# Work item:
Filter the data for lines with the word "will", then copy every line so identified.

# Given records:
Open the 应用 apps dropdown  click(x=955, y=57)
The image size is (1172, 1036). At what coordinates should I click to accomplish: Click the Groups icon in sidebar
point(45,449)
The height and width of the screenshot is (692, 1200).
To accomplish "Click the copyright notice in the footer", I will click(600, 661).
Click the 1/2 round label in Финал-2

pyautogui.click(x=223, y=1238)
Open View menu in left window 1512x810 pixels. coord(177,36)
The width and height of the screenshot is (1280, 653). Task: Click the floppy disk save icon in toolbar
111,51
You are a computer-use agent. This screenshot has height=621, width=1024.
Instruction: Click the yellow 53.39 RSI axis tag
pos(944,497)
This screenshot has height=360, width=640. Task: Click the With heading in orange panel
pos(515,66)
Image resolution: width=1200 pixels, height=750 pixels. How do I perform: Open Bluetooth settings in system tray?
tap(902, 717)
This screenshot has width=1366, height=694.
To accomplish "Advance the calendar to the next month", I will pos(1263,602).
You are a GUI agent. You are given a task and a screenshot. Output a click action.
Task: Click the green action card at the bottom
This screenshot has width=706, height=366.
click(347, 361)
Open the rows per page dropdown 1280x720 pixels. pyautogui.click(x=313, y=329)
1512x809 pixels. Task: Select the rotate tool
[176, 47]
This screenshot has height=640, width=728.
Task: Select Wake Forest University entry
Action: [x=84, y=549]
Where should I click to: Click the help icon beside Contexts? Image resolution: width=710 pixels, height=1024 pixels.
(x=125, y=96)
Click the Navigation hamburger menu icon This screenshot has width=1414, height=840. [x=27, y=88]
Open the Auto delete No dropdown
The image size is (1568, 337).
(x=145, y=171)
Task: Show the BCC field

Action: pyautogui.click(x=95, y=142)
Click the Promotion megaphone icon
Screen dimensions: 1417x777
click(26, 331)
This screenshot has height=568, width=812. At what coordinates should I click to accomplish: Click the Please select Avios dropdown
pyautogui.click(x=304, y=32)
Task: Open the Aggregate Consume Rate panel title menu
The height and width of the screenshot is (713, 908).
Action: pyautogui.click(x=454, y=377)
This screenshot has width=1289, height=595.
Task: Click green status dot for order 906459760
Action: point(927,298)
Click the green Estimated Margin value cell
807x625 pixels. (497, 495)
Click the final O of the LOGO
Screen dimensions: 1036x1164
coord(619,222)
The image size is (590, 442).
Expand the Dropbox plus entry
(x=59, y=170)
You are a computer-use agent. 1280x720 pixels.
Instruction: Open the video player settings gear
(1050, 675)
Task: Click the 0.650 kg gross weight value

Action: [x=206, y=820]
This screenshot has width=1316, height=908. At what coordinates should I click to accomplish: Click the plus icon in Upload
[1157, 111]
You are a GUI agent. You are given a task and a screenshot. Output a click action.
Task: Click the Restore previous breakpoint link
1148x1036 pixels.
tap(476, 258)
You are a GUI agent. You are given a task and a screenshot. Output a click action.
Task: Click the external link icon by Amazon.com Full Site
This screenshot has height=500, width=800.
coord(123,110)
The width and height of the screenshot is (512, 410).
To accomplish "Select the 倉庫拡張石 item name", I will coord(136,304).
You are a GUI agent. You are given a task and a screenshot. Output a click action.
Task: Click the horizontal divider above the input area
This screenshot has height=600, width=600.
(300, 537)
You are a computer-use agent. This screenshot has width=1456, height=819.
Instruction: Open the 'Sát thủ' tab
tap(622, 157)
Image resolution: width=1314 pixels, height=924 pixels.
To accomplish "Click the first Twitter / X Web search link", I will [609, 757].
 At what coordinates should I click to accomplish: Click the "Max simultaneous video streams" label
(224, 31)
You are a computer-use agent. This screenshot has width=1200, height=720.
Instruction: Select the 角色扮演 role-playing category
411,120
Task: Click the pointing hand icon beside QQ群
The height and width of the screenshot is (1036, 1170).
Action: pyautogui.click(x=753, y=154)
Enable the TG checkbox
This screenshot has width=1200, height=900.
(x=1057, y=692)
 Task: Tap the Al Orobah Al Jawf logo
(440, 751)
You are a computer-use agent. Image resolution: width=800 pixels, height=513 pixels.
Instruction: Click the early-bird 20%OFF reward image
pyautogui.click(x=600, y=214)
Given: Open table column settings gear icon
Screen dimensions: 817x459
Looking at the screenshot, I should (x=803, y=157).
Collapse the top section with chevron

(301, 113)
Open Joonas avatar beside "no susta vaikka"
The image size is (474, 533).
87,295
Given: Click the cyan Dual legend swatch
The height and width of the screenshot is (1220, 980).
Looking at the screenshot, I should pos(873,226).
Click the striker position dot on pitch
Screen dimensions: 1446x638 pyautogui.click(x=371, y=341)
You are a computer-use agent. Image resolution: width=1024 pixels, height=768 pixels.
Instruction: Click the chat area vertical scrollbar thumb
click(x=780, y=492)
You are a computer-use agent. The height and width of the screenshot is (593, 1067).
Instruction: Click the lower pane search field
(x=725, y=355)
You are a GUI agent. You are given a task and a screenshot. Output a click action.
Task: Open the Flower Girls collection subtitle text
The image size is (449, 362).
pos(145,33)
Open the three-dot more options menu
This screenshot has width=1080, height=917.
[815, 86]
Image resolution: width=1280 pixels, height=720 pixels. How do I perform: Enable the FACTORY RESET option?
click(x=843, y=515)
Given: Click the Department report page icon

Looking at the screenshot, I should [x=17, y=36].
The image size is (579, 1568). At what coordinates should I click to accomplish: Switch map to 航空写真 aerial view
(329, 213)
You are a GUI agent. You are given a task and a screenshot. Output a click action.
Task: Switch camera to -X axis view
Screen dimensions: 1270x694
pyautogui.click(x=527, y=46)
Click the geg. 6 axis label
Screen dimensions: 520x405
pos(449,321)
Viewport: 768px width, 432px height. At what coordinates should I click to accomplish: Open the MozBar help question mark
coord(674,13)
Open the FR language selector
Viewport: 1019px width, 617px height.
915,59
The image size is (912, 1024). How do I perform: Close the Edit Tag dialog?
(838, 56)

# Response to this exercise:
To accomplish "Click the copyright notice in the footer", I will click(600, 661).
To accomplish "Advance the calendar to the next month", I will pos(1263,602).
To accomplish "Select the 倉庫拡張石 item name", I will coord(136,304).
To accomplish "Click the first Twitter / X Web search link", I will [609, 757].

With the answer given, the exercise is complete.